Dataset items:
━━━━━━━━━━

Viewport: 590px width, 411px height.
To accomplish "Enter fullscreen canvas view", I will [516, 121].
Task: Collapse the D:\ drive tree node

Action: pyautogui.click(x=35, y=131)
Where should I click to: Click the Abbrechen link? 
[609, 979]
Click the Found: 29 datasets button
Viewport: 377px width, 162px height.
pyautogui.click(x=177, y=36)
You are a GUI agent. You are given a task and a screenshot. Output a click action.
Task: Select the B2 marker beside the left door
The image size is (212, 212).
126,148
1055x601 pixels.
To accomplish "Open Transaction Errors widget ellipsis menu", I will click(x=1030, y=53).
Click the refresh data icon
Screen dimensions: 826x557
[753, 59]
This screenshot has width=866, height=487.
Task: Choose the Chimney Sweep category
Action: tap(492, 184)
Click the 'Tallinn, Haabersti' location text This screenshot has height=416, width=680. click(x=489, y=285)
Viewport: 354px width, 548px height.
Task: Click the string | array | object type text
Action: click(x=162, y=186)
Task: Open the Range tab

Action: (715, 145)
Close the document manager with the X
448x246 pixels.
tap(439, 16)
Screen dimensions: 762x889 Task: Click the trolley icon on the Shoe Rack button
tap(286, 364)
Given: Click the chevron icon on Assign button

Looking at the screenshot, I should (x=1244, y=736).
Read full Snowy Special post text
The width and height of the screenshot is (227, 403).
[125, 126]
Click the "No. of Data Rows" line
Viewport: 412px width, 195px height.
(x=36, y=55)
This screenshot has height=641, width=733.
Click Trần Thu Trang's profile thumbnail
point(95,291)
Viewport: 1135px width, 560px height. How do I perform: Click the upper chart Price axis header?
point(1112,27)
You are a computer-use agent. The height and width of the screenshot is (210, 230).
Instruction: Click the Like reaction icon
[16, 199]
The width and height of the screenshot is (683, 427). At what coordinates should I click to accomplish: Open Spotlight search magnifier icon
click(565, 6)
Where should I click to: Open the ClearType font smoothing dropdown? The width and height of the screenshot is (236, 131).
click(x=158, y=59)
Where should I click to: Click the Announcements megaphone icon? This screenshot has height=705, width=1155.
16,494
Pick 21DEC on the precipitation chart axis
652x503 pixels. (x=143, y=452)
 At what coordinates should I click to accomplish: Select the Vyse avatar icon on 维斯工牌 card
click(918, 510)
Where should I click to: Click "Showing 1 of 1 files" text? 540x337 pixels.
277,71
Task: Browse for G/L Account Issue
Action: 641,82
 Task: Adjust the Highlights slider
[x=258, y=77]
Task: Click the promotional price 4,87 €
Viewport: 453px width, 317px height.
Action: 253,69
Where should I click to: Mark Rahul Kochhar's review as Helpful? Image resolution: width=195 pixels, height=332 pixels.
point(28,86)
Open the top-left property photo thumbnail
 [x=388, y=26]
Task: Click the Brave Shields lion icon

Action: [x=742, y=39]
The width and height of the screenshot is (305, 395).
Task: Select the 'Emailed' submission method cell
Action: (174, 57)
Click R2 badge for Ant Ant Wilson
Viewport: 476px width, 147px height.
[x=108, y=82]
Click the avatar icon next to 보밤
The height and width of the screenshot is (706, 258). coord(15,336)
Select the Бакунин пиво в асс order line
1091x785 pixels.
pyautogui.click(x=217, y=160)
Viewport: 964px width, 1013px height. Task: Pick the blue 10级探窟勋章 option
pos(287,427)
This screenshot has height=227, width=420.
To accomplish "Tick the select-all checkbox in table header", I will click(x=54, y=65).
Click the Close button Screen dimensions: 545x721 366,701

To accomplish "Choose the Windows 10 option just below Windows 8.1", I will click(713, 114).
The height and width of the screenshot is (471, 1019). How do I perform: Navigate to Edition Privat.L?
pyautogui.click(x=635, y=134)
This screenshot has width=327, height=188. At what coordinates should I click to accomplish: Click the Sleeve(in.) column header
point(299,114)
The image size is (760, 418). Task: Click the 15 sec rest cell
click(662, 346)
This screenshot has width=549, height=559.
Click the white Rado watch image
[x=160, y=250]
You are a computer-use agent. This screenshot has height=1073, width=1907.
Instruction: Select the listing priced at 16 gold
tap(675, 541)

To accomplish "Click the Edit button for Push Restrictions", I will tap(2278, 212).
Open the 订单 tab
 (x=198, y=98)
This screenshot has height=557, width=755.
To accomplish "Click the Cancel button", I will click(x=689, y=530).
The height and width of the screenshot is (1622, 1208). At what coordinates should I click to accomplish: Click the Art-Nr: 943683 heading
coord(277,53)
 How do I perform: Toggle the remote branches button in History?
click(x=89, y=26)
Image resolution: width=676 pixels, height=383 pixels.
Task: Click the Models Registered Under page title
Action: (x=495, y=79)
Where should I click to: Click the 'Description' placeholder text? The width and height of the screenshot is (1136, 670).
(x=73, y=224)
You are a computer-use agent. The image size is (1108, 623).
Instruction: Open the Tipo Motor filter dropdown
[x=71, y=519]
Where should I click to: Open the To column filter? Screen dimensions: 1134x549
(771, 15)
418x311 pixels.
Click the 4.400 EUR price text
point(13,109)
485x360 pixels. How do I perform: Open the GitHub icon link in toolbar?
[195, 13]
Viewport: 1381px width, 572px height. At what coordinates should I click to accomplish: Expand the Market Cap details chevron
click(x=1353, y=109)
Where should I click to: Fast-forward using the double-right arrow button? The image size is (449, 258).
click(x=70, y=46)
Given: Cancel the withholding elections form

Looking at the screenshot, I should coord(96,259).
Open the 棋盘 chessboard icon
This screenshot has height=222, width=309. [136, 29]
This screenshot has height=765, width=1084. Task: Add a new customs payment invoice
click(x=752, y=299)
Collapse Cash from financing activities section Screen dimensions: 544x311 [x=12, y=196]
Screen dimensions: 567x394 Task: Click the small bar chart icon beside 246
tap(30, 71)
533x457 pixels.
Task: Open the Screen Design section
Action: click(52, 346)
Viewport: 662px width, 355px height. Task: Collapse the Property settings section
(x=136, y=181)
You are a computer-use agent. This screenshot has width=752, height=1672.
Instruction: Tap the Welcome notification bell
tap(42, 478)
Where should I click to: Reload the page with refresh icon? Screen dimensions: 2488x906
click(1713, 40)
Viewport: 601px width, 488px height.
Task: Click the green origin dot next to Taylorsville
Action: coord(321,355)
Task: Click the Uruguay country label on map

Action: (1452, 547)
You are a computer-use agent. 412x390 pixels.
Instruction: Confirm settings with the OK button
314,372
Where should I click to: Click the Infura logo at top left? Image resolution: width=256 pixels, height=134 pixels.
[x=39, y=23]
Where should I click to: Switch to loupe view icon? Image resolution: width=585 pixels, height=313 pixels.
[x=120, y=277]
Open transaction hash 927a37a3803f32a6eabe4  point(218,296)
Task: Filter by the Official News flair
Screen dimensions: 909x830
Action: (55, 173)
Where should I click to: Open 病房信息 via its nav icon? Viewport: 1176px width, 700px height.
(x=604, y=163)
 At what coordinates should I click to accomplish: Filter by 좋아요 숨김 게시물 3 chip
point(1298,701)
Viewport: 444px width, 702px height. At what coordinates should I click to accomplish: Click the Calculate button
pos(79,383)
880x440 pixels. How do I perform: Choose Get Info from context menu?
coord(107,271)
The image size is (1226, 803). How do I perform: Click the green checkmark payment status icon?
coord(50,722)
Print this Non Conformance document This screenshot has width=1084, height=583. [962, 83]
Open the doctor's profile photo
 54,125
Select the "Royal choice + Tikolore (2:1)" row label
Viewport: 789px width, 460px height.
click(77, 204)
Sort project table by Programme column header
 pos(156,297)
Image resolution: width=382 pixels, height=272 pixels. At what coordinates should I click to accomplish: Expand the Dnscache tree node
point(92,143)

━━━━━━━━━━

Above are the records. Print exactly, and only, the lines from the line with "Task: Filter by the Official News flair" to the line with "Print this Non", both inclusive.

Task: Filter by the Official News flair
Screen dimensions: 909x830
Action: (55, 173)
Where should I click to: Open 病房信息 via its nav icon? Viewport: 1176px width, 700px height.
(x=604, y=163)
 At what coordinates should I click to accomplish: Filter by 좋아요 숨김 게시물 3 chip
point(1298,701)
Viewport: 444px width, 702px height. At what coordinates should I click to accomplish: Click the Calculate button
pos(79,383)
880x440 pixels. How do I perform: Choose Get Info from context menu?
coord(107,271)
The image size is (1226, 803). How do I perform: Click the green checkmark payment status icon?
coord(50,722)
Print this Non Conformance document This screenshot has width=1084, height=583. [962, 83]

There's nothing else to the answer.